In 2008, bomb-squad members had overlooked a canister of black powder in the truck of a man who had been arrested earlier in the day in connection with carrying a shotgun, ammunition and a sword while attempting to meet with Supreme Court Chief Justice John Roberts. It wasn’t until several weeks later that the black powder was found. At the time, bomb-squad members said their superiors had pressured them to get traffic moving in the area again as quickly as possible.
Keenan, 44, a member of the National Guard, was serving in Iraq at the time, but took over the squad’s command soon after.
“It was a hard lesson for the bomb squad,” he says. “I came in, and the morale of the guys had been affected, because when you have a smear like that happen, it’s a shot to the ego. My job was to get them refocused on how to make it better and make sure it didn’t happen again.”
Several months later, Keenan responded to his first major threat: a truck parked near the Library of Congress’s Madison building had a grenade in it. The bomb unit safely extracted the grenade and made sure there was nothing else in the truck before it was cleared.
“It was a really good resurgence for the squad,” Keenan says.
Since then, Capitol Police Chief Phillip Morse has bolstered the unit with funding and manpower. Last year the unit sent eight people to the only bomb-disposal training school in the U.S., and also played a role in one of the area’s major crises, the Discovery Communications hostage situation in September. The assailant had carried two boxes and two bags into the building, and it took the efforts of approximately 20 bomb technicians from all parts of the tri-state area working for nearly eight hours straight to neutralize them.

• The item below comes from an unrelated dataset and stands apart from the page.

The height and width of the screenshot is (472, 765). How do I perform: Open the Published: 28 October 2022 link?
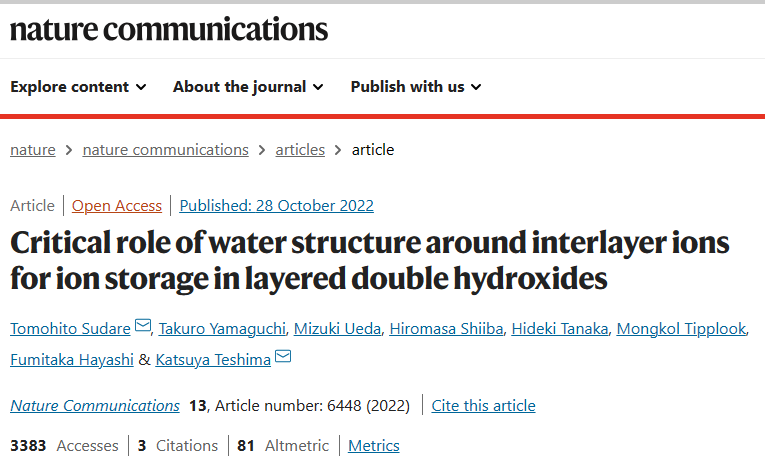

“I’m proud that we have brave men and women who step forward for this dangerous assignment, and I will continue to ensure that they have everything necessary to execute their mission,” Morse said.
The unit now seems to be on a roll. It is planning to undertake a series of collaborative training sessions with the Containment Emergency Response Team (CERT), the Capitol Police version of SWAT.
“It used to be that you either had a shooter or a suicide bomber, and then Mumbai turned all of that on its head,” says Keenan, referring to the 2008 terrorist attacks in India.
“So CERT can do all of the shooting, and we’ll do all of the blowing up stuff, but if we can’t move and communicate with them, then we’re stuck,” he says. “We have to make the tactical guys aware of what the different components of a bomb are and how to look for booby traps.
“And I have to know what the snipers are thinking so that I don’t put my head in front of his shot,” he says.
The vast majority of the abandoned backpacks and camera bags on Capitol Hill turn out to be nothing — it’s the risk of the one that ends up containing an explosive device that keeps the bomb squad on its toes, training every day, researching new explosive tactics and making sure nothing gets overlooked.
Later Friday, a third incendiary package detonated at a Washington postal facility. It was addressed to Homeland Security Secretary Janet Napolitano. The threats to public officials are very real, every Capitol Police officer will tell you. And Giffords’s shooting emphasizes their point. But that’s why they do it, they say — they enjoy being the people responsible for the safety of some of the most important men and women in the country.
“We don’t do the job because we’re crazy,” Keenan says. “We do it because we love the outside-of-the-box thinking. It’s a challenge. You’re playing chess with someone who’s not here and not in any jeopardy, and the stakes are your life.”